You don't have to be a passive observer of your tax deductions. You can take steps to ensure your tax is calculated correctly and avoid nasty surprises at the end of the year.

  1. Declare Carefully: At the start of the year, make a realistic plan for your tax-saving investments. Don't over-declare just to lower your initial TDS. It will catch up with you later.
  2. Choose Your Regime Intelligently: Don't just stick with the default. Use an online tax calculator to compare your liability under both regimes. You can find a useful one on the official Income Tax Department website. Inform your HR department about your choice in writing. Check the official Income Tax Calculator.
  3. Submit Proofs on Time: Keep all your investment proofs, rent receipts, and home loan statements ready. Submit them to your employer before their deadline. This is the most critical step to avoid a sudden TDS spike.
  4. Review Your Payslip Monthly: Get into the habit of reading your payslip. Understand each component—basic salary, allowances, deductions, and TDS. If something looks wrong, ask your HR or payroll department immediately.
  5. File Your Tax Return: Remember, TDS is just an advance tax. The final calculation happens when you file your Income Tax Return (ITR). This is your opportunity to claim any deductions your employer missed and get a refund if excess tax was paid.
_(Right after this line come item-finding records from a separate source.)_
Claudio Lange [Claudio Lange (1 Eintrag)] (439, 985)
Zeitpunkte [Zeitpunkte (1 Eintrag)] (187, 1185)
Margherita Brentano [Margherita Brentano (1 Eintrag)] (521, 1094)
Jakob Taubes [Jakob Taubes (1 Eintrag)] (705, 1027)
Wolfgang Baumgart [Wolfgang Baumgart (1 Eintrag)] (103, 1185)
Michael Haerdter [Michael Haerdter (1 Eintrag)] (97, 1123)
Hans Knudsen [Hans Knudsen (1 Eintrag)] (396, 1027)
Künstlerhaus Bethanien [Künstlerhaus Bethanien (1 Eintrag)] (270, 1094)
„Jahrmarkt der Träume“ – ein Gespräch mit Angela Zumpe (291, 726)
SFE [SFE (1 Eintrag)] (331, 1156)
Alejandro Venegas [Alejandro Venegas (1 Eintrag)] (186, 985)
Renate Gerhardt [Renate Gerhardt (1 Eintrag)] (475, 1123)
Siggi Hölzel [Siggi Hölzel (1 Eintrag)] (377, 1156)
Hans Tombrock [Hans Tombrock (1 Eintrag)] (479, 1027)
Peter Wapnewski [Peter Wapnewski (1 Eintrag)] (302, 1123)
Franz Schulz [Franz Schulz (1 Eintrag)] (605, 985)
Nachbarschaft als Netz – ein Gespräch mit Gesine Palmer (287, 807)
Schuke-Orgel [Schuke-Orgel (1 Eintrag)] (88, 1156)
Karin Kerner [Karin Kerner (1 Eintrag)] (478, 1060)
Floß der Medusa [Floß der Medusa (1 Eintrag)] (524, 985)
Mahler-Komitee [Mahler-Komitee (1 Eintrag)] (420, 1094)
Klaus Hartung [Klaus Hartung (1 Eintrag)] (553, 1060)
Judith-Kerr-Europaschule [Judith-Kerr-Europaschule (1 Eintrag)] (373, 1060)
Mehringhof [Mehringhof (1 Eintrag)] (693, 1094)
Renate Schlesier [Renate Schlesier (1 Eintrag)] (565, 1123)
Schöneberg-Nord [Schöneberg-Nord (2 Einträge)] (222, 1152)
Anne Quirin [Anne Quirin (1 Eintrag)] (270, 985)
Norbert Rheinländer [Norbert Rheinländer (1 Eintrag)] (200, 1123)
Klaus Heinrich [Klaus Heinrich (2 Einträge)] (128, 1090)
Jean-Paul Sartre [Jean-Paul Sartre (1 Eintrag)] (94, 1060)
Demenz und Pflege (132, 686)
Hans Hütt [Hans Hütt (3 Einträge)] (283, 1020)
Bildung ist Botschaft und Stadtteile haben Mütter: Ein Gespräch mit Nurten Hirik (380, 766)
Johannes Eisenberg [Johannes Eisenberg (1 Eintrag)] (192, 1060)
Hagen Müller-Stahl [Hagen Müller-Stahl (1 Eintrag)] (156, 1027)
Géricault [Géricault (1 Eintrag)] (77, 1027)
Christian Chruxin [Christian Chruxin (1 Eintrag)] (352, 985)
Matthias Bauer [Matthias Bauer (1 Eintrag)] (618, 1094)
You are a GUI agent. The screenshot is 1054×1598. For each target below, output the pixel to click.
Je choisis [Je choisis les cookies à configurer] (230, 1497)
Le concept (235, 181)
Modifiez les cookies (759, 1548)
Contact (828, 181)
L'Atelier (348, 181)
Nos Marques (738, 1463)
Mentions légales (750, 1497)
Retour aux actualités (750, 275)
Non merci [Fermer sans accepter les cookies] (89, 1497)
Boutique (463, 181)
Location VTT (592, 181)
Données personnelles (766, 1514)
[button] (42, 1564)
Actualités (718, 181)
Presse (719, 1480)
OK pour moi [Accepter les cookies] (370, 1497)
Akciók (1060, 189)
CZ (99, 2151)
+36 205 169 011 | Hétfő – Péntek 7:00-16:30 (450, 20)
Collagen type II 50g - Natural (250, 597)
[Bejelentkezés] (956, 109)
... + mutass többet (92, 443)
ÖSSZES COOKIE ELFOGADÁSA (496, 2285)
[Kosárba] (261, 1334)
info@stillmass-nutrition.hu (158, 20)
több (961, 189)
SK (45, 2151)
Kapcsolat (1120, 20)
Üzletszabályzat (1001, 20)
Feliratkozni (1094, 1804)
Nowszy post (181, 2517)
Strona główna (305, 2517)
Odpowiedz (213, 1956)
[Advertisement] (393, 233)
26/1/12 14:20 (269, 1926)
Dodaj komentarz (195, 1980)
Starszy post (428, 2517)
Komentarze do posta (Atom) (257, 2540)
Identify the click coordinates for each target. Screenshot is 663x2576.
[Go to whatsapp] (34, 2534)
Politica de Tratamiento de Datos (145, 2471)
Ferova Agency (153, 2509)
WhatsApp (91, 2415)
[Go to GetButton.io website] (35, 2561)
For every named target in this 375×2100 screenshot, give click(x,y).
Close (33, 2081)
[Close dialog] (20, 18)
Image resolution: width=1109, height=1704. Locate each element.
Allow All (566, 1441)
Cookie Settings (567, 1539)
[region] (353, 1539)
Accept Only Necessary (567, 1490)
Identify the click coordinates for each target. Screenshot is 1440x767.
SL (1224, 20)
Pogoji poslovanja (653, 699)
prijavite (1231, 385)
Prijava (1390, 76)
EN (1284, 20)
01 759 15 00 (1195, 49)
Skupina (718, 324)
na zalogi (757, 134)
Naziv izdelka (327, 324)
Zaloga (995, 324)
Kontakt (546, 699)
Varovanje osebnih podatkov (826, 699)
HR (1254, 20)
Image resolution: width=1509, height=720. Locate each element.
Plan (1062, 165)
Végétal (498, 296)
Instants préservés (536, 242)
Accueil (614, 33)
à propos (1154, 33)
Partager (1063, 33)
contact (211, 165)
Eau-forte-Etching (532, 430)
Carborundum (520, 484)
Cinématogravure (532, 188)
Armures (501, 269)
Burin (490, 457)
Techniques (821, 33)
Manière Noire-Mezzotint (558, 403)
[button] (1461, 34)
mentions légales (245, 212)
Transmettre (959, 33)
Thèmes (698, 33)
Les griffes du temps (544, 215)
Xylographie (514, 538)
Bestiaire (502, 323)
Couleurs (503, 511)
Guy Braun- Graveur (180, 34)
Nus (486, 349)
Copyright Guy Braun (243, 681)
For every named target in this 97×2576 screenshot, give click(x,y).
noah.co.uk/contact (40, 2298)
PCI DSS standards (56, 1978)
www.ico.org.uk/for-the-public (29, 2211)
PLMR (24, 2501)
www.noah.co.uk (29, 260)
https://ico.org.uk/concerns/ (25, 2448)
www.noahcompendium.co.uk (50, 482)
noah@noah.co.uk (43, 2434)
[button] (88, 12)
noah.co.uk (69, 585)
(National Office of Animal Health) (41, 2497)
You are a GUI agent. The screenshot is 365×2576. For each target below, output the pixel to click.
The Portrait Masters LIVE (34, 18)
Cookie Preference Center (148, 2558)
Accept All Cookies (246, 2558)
Understanding your salary tax calculation is the first step toward smart financial planning. It’s not a black box; it’s a system based on rules and the information you provide. By being proactive, you can ensure your deductions are accurate and your take-home pay is predictable.

Frequently Asked Questions

Why did my TDS suddenly increase in the last few months of the year?
This usually happens if the investment proofs you submitted are less than what you declared at the start of the year. Your employer adjusts the TDS in the final months to cover the tax shortfall on the higher taxable income.
Which tax regime is better, the old or the new one?
It depends entirely on your financial situation. The old regime is better if you claim many deductions like HRA, Section 80C, and home loan interest. The new regime often benefits those with fewer investments due to its lower tax rates.
What happens if my employer deducts too much tax from my salary?
If your employer deducts excess tax, you can claim a full refund for that amount when you file your annual Income Tax Return (ITR). The Income Tax Department will process your return and credit the refund to your bank account.
Does getting a bonus increase my income tax?
Yes. A bonus is treated as part of your salary and increases your total annual income. This can push you into a higher tax slab, increasing your overall tax liability. Your employer will recalculate your TDS for the year and deduct the extra tax from your salary.
Do I have to inform my employer about my choice of tax regime?
Yes, it is highly recommended. The New Tax Regime is the default. If you want to use the Old Tax Regime to claim deductions, you must inform your employer at the beginning of the financial year.